> _HOW TO COMPLETE THIS TASK_:
From the data that follows, copy every line holding the string "Create".

[Stored dataset items]
============

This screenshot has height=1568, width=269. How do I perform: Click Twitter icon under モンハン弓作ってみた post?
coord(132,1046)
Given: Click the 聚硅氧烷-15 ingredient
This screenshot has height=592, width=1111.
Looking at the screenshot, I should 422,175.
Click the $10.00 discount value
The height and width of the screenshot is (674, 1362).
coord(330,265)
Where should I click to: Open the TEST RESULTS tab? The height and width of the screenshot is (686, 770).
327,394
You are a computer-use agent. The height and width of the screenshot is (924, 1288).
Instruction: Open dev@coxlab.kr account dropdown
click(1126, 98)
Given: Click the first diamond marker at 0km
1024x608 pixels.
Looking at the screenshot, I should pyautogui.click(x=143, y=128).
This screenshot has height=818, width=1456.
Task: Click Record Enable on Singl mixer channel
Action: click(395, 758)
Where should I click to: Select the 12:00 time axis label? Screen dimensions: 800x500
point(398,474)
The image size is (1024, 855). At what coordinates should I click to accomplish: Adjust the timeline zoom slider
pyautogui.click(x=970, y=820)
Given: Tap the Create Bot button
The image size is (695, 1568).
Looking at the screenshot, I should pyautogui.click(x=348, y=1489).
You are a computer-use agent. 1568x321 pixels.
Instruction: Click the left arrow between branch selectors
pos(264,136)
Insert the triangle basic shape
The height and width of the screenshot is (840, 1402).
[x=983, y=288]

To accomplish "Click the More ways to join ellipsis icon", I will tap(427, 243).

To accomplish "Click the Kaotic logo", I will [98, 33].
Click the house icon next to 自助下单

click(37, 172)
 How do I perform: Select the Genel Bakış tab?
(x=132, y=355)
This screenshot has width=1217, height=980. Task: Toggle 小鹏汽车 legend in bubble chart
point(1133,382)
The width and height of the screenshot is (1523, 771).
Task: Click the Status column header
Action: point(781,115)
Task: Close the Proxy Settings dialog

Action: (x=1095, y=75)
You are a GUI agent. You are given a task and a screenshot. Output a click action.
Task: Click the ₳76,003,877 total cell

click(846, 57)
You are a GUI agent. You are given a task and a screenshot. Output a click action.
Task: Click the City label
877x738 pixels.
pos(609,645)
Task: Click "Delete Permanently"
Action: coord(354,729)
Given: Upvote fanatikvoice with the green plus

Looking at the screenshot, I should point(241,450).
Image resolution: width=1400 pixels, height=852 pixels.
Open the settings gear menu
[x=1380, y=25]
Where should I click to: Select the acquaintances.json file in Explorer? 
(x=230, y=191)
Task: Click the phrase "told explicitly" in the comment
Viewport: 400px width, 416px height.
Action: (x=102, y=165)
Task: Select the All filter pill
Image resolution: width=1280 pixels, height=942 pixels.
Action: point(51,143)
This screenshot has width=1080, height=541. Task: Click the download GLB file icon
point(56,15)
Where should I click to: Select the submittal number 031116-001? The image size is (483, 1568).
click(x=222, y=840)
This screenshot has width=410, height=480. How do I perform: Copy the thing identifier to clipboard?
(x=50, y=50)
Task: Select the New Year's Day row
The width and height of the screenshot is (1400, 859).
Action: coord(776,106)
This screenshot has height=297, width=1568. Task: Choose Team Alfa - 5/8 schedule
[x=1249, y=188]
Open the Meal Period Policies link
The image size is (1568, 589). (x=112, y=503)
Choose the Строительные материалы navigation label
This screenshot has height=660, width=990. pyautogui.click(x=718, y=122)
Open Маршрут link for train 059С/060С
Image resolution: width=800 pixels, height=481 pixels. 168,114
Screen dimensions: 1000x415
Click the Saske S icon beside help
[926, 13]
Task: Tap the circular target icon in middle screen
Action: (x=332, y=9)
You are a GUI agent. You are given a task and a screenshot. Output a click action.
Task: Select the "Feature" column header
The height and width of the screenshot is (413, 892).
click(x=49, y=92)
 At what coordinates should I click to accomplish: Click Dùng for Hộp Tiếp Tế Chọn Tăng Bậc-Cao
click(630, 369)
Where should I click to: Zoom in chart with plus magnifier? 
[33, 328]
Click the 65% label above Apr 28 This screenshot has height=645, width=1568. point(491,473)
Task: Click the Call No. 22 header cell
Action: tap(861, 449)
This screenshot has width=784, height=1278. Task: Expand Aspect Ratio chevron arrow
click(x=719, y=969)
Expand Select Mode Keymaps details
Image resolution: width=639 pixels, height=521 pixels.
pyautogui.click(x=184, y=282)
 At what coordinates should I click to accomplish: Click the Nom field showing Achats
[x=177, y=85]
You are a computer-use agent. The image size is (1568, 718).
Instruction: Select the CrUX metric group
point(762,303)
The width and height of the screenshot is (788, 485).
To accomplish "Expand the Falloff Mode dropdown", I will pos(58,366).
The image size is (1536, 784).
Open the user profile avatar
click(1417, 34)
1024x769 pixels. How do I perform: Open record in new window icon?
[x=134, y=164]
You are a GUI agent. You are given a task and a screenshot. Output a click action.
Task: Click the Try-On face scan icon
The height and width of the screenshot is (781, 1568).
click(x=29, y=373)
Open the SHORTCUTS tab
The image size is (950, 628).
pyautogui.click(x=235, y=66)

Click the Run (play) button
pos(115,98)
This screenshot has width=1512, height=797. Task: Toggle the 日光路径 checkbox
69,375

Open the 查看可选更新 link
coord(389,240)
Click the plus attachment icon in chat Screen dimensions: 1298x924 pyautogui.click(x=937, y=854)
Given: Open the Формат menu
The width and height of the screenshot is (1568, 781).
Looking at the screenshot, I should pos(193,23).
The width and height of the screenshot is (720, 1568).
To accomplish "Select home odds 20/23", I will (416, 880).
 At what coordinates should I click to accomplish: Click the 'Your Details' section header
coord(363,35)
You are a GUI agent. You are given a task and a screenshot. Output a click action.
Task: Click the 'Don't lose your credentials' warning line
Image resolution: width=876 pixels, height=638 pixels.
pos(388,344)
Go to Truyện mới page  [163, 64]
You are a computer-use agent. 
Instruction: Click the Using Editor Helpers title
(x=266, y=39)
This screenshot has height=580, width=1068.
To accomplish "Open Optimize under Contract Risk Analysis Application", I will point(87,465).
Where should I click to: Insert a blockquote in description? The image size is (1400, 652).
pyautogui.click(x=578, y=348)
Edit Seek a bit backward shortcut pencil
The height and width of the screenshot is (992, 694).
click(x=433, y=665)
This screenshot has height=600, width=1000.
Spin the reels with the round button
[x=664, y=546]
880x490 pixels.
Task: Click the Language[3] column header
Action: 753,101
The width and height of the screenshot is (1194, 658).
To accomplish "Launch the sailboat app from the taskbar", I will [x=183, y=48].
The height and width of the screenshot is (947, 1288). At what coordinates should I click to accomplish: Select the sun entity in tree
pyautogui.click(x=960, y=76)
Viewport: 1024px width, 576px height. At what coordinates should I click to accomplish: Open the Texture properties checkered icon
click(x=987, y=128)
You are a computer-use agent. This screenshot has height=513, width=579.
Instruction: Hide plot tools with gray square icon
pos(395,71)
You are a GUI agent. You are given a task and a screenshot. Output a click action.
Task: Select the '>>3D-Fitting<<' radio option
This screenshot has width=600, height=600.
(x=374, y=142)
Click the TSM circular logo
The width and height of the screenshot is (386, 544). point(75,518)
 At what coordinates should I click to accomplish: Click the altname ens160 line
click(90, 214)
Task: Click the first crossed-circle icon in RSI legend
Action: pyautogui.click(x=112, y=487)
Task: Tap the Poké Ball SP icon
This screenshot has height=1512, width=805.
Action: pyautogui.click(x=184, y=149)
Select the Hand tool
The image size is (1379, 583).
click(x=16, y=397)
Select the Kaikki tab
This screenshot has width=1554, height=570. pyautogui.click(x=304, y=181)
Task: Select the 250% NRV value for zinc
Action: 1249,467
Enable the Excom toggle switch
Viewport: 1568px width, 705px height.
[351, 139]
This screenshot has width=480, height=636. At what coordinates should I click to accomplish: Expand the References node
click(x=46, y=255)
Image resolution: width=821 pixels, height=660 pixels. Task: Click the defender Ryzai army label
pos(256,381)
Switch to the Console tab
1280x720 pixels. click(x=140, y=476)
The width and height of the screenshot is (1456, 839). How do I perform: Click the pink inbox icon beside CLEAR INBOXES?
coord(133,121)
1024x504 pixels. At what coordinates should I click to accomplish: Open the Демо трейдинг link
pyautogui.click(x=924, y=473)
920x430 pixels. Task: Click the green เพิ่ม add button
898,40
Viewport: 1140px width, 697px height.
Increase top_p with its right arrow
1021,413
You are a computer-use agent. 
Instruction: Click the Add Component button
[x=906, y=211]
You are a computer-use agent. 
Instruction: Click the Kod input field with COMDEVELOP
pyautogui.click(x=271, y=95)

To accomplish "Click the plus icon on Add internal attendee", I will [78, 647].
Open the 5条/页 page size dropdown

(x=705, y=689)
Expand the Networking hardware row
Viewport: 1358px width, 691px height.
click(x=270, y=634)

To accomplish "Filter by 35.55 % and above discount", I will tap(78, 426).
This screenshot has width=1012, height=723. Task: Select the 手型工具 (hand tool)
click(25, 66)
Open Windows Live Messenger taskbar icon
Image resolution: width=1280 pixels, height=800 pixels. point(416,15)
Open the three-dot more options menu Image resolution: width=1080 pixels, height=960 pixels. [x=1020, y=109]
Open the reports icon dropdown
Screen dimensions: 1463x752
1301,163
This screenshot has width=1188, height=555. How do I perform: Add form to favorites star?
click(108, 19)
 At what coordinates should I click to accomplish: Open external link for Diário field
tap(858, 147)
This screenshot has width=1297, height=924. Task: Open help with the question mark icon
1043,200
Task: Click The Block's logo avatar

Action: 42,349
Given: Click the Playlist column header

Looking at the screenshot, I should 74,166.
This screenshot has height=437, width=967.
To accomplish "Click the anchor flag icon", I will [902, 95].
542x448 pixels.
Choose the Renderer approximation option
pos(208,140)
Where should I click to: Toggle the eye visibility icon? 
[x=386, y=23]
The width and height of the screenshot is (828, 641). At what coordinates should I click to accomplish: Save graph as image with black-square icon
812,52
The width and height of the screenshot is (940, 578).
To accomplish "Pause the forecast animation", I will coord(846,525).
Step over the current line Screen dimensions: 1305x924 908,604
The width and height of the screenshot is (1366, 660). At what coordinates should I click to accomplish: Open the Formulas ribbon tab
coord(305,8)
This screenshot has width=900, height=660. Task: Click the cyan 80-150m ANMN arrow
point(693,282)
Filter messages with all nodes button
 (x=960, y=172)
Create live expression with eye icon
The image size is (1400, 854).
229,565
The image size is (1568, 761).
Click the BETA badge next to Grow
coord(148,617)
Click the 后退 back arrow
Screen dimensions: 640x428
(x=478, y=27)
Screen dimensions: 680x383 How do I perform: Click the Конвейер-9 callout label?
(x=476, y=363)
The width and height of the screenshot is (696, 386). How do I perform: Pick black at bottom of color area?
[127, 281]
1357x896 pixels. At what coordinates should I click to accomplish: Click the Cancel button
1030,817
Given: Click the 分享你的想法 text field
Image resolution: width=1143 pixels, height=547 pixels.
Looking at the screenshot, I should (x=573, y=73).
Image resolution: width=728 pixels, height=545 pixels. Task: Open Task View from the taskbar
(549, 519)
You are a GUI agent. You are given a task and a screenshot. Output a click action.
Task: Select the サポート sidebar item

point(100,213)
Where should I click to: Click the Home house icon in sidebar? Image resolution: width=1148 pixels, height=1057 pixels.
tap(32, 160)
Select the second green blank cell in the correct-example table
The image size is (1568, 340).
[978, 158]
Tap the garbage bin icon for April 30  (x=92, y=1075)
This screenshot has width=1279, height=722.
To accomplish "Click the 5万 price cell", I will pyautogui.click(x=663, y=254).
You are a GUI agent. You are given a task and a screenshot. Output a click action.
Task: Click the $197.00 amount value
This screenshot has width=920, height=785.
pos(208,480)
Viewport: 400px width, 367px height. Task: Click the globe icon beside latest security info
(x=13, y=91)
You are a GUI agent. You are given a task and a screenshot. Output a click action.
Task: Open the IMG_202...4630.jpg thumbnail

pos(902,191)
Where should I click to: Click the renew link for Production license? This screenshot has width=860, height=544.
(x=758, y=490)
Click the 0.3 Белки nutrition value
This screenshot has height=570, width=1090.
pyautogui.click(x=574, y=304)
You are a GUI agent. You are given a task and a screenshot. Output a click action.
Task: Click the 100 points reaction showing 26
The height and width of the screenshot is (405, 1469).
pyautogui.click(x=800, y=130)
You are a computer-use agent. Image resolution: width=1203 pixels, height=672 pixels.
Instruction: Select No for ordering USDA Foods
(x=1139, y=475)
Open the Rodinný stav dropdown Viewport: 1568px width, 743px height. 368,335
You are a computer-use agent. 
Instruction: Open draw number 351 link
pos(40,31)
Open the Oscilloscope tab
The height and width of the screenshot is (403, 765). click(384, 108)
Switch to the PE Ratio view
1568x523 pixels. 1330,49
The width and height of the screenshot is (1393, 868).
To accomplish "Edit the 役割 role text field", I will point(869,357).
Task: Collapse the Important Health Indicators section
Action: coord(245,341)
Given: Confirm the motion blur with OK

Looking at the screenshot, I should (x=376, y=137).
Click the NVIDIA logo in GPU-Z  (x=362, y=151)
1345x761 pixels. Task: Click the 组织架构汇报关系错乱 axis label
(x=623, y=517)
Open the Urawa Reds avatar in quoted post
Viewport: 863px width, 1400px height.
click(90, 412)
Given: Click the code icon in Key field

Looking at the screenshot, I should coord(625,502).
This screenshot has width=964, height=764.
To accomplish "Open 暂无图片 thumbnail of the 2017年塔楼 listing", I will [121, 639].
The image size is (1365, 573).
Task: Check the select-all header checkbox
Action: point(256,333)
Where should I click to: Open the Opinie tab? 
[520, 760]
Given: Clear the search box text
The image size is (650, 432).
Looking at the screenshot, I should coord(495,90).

============

> _WORKED SOLUTION_:
Given: Tap the Create Bot button
Create live expression with eye icon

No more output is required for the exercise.